Questa lettera è una richiesta di aiuto, un aiuto che deve essere ascoltato da tutte le amministrazioni di tutti i comuni, da coloro che li gestiscono e che cercano di venderci in tutte le elezioni la loro preoccupazione per il loro popolo, per la loro gente. È il momento di dimostrarlo.
Il confinamento è stato fatto per evitare il crollo degli ospedali. Signori, siamo già crollati e traboccanti. Siamo a questo punto da giorni. Gli ospedali non hanno la capacità per questo tipo di situazioni e non sono più in grado di affrontare la portata di questa tragedia.
Arrivi al tuo turno con la paura di quello che troverai, di avere i corridoi e i piani di emergenza pieni di persone alle quali non potrai dare il minimo delle cure, il minimo dell’assistenza, la morte più dignitosa… e partiamo con l’impotenza, con la tristezza e con la desolazione che questa sensazione per cui sei diventato infermiere, medico, inserviente… e un numero infinito di altri professionisti che lavorano fianco a fianco, ora non è più utile per mancanza di mezzi, di spazio e di risorse.
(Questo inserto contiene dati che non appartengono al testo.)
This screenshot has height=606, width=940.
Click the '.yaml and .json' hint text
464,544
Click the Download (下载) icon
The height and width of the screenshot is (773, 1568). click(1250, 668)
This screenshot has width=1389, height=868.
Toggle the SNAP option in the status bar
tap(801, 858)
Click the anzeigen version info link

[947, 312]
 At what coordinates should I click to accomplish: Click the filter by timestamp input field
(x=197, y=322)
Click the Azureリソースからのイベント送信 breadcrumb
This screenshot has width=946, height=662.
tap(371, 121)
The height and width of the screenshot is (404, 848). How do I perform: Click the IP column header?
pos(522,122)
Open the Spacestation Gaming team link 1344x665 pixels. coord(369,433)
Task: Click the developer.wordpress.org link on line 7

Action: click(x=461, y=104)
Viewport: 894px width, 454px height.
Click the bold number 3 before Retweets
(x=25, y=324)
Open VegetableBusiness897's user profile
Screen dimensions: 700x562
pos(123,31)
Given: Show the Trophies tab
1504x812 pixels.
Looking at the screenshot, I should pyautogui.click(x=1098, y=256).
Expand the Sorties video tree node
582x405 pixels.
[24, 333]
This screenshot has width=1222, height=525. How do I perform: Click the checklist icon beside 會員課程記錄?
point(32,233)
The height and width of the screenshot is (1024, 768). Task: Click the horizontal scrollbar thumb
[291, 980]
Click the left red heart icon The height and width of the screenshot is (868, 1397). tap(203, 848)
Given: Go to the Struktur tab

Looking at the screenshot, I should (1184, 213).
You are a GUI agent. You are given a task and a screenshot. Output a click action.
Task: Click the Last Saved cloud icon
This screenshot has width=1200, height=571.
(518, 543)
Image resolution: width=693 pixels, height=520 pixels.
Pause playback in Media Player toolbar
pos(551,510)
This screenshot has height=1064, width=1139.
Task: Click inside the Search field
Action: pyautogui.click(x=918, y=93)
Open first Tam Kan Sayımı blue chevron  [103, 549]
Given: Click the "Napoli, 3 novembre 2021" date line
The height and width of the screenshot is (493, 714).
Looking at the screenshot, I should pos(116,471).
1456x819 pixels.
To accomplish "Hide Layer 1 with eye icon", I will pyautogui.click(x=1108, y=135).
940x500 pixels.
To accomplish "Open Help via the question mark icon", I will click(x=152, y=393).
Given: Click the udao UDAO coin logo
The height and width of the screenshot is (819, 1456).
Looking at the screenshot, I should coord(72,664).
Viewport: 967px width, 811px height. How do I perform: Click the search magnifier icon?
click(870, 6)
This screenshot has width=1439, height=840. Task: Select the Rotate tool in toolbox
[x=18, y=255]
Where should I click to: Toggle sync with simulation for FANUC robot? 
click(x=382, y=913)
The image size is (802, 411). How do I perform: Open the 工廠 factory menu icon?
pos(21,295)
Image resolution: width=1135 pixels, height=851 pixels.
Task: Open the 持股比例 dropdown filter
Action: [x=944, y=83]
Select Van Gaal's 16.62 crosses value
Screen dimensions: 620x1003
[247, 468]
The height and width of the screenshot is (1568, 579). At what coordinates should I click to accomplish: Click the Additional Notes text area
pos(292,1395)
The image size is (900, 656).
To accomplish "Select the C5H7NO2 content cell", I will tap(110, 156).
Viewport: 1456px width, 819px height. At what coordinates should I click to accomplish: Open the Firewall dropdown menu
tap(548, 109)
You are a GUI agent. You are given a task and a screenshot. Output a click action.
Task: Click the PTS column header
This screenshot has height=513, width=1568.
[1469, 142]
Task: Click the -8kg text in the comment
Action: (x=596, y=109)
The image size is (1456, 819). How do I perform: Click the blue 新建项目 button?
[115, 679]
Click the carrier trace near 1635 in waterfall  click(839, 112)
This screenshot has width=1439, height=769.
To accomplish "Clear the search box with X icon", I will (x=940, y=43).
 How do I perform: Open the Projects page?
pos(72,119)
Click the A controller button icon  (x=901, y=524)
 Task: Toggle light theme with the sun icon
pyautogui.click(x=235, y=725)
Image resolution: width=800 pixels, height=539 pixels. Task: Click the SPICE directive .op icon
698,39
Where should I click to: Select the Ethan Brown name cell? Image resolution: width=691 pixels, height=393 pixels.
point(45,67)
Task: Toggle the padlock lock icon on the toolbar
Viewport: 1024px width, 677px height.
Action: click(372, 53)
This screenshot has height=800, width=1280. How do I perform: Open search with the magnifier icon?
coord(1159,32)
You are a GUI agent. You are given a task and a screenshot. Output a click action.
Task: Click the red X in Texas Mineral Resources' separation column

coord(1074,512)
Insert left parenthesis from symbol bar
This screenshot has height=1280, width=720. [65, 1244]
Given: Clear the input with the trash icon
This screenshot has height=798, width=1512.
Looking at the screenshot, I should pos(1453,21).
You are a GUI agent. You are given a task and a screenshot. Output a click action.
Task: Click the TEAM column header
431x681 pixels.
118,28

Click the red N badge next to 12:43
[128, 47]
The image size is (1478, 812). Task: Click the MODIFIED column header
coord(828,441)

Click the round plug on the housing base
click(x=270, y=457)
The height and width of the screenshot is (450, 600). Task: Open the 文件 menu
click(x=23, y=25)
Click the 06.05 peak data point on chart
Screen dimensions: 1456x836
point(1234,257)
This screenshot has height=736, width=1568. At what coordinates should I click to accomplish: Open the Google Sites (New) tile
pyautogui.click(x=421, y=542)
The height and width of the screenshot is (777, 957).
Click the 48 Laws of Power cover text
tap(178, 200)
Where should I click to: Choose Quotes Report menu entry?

Abbiamo bisogno di aiuto e ne abbiamo bisogno ora. Abbiamo bisogno che aprano spazi sociali, alberghi, padiglioni… per poter realizzare ospedali da campo; abbiamo bisogno di proteggerci per non ammalarci e per poter continuare ad andare a prenderci cura della nostra gente e della vostra; abbiamo bisogno di avere il materiale necessario per poter curare intere popolazioni. Signori, SOS.